# SET EXERCISE
Copy the listing below, swapping every "screenshot" for "screen capture" and changing nothing else. Leave out the pictures.
** START RECORDS FOR THIS TASK **
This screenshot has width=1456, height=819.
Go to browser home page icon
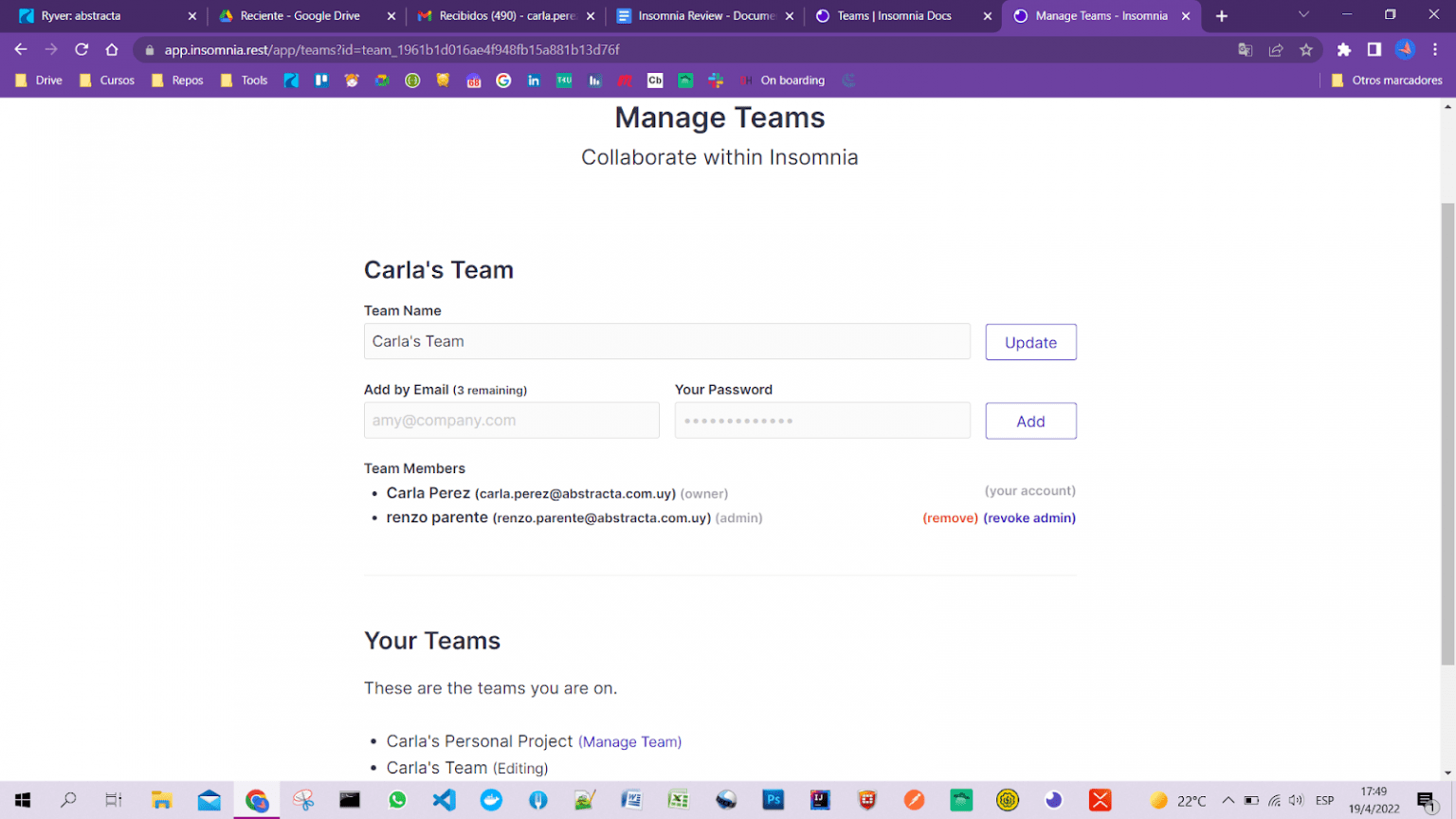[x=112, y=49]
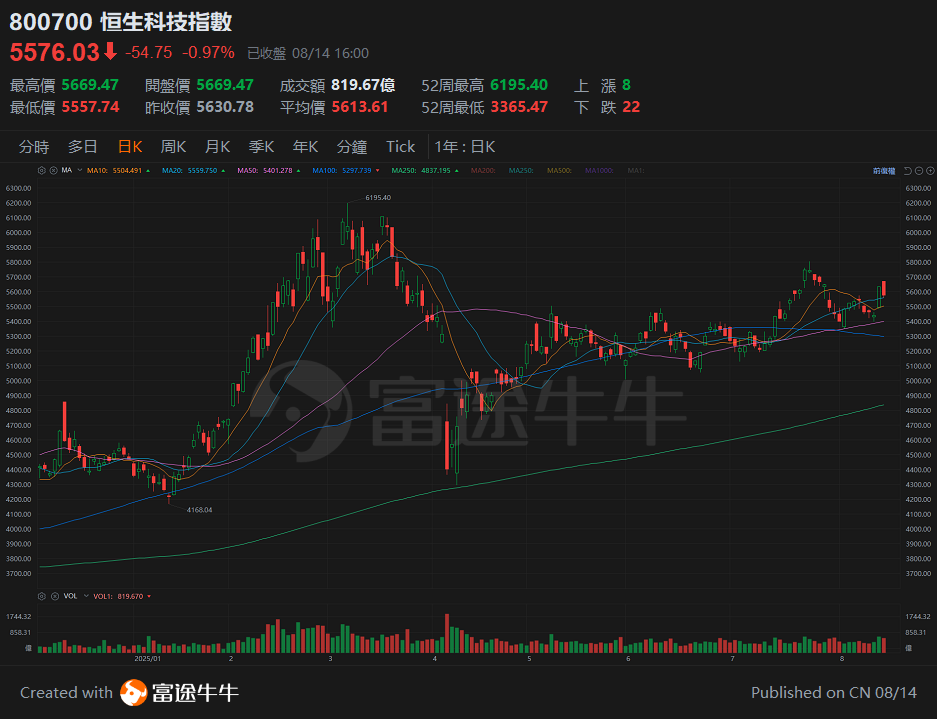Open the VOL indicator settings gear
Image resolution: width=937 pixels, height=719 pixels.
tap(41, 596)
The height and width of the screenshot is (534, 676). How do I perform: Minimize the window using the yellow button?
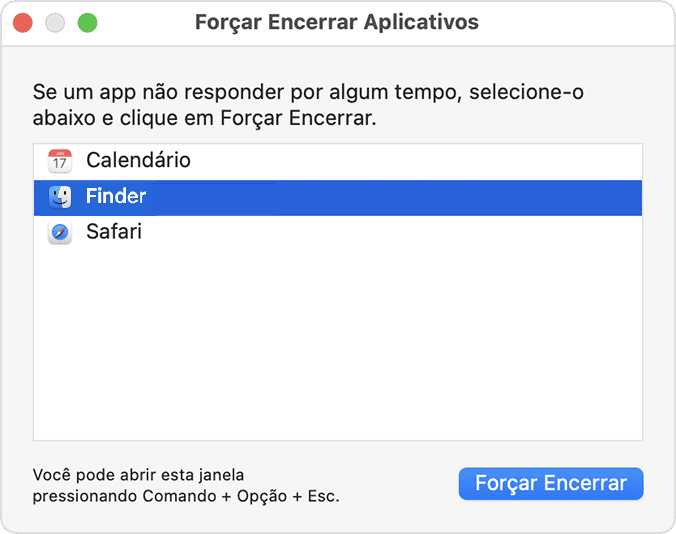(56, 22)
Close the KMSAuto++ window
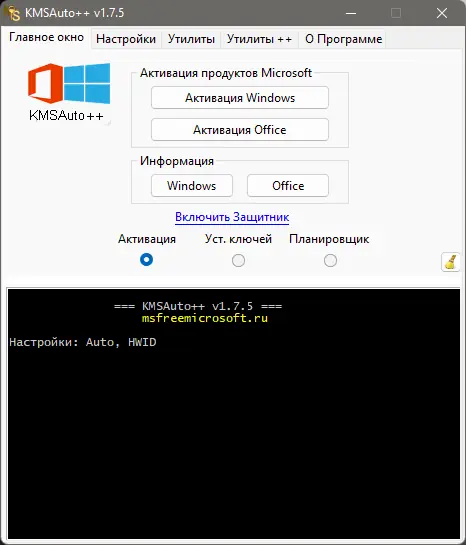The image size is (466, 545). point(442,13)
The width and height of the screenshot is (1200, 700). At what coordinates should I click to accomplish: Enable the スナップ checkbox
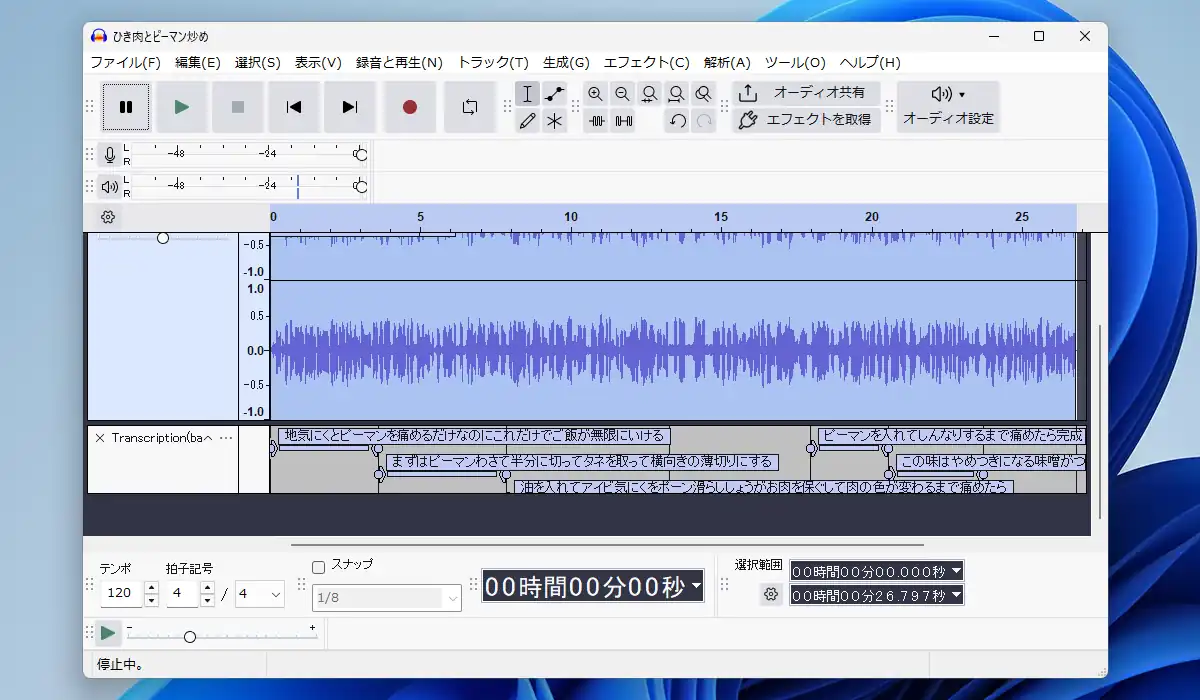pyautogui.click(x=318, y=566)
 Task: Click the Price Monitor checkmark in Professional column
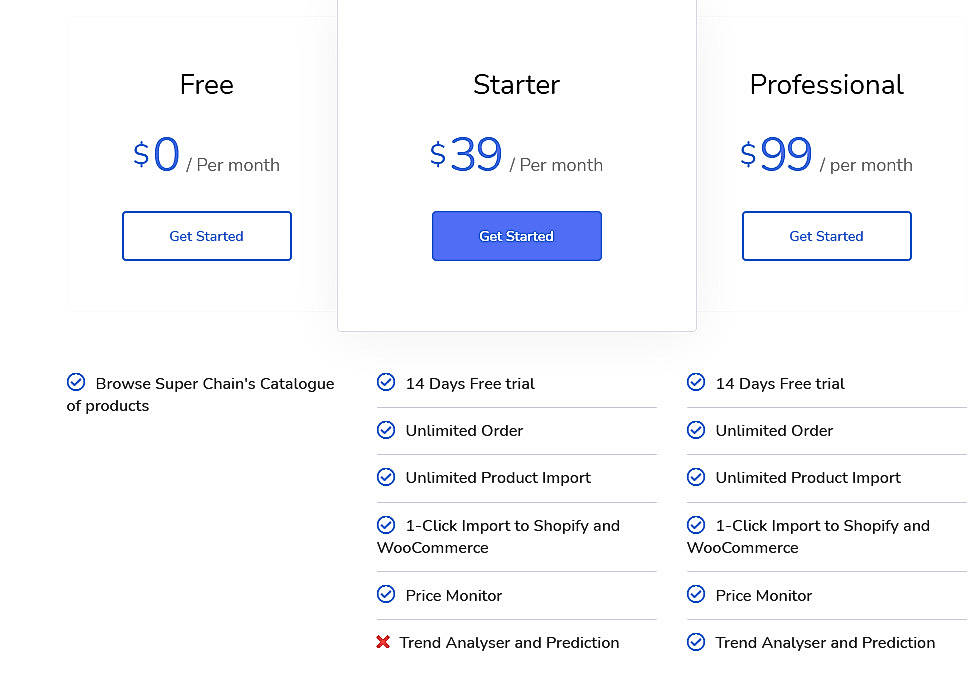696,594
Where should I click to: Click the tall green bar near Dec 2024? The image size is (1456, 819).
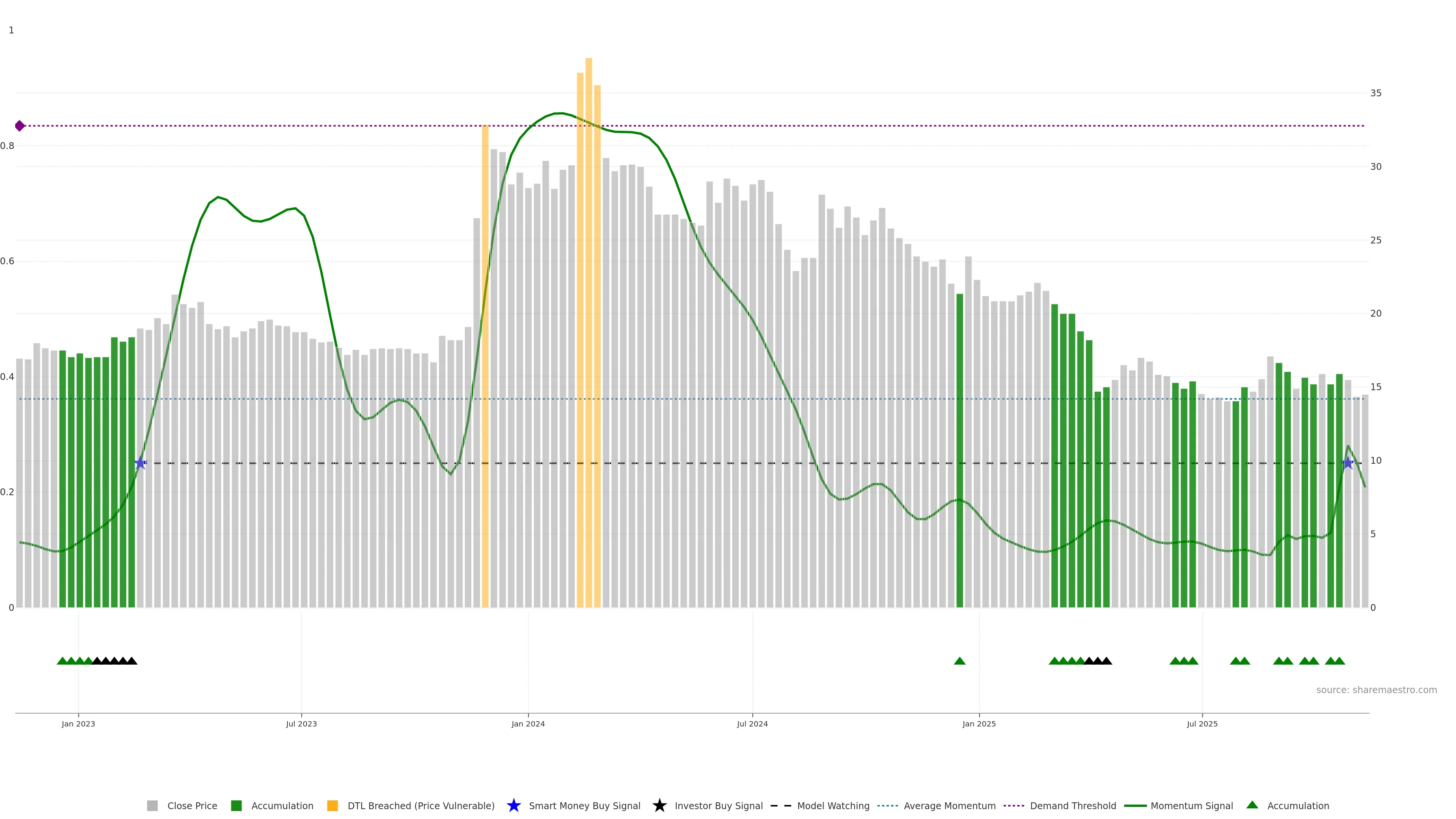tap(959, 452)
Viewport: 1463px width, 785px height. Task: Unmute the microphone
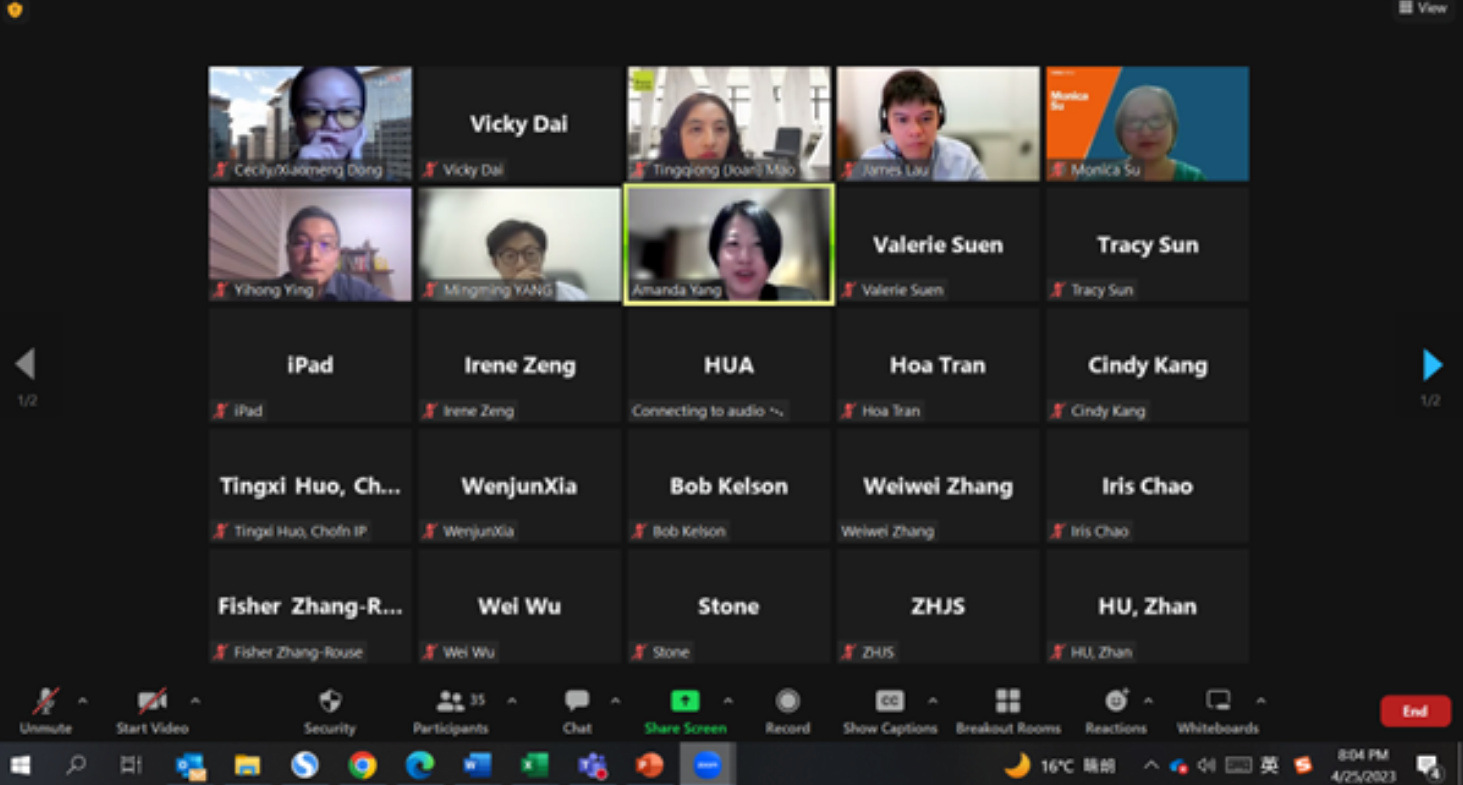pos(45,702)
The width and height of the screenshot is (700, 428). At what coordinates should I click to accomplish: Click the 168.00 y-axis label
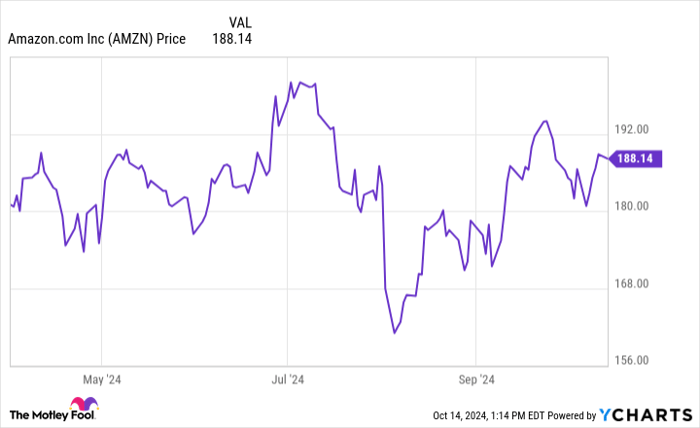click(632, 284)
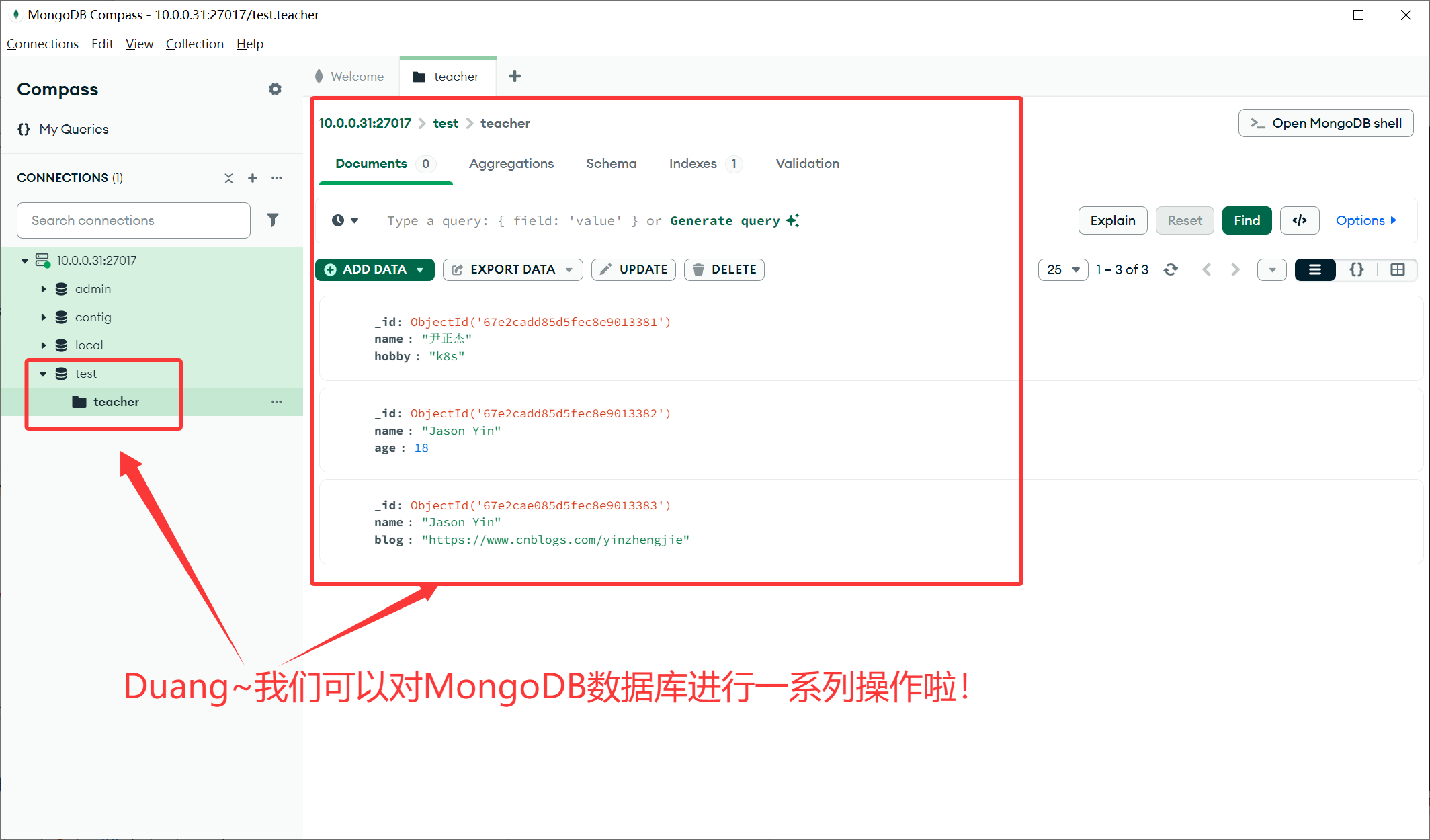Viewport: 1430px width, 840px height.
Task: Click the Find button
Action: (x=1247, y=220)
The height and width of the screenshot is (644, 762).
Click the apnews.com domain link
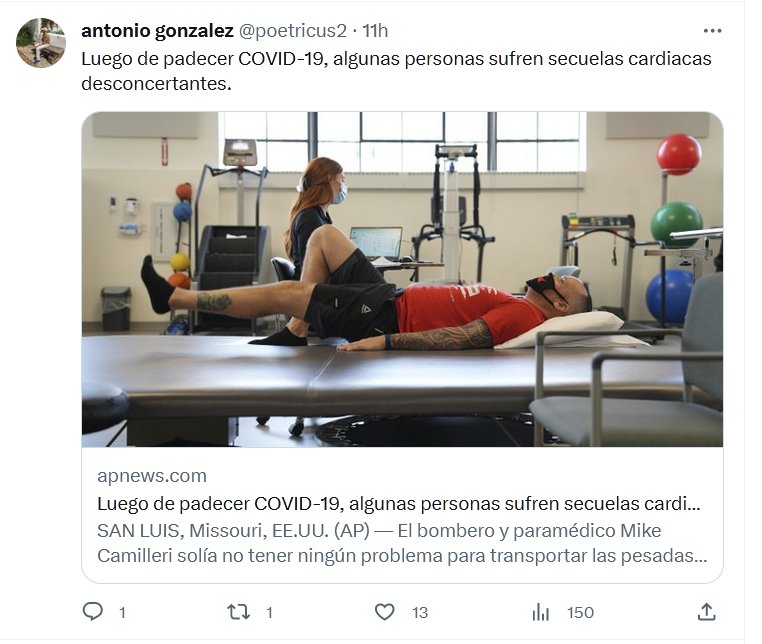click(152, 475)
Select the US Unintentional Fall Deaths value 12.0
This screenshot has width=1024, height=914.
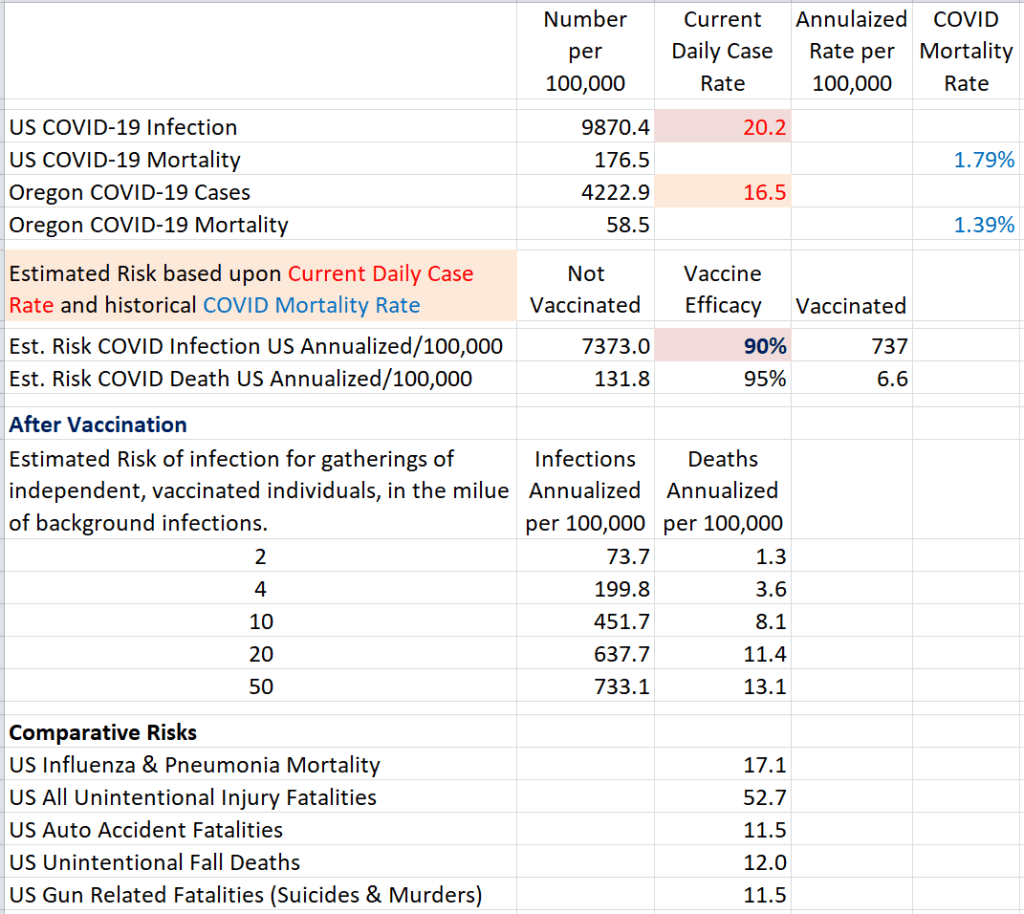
** END RECORDS FOR THIS TASK **
# RESPONSE BELOW
This screen capture has width=1456, height=819.
Go to browser home page icon
[x=112, y=49]
Open the VOL indicator settings gear
Image resolution: width=937 pixels, height=719 pixels.
tap(41, 596)
The height and width of the screen capture is (534, 676). How do I perform: Minimize the window using the yellow button?
(56, 22)
Close the KMSAuto++ window
The image size is (466, 545). point(442,13)
The width and height of the screen capture is (1200, 700). At what coordinates should I click to accomplish: Enable the スナップ checkbox
pyautogui.click(x=318, y=566)
 Task: Click the Price Monitor checkmark in Professional column
696,594
Where should I click to: Click the tall green bar near Dec 2024? The image size is (1456, 819).
tap(959, 452)
Viewport: 1463px width, 785px height. Task: Unmute the microphone
pos(45,702)
The width and height of the screen capture is (700, 428). At what coordinates should I click to accomplish: Click the 168.00 y-axis label
click(632, 284)
Viewport: 1430px width, 840px height.
Task: Click the Find button
Action: (x=1247, y=220)
The height and width of the screen capture is (644, 762).
Click the apnews.com domain link
click(152, 475)
Select the US Unintentional Fall Deaths value 12.0
This screen capture has width=1024, height=914.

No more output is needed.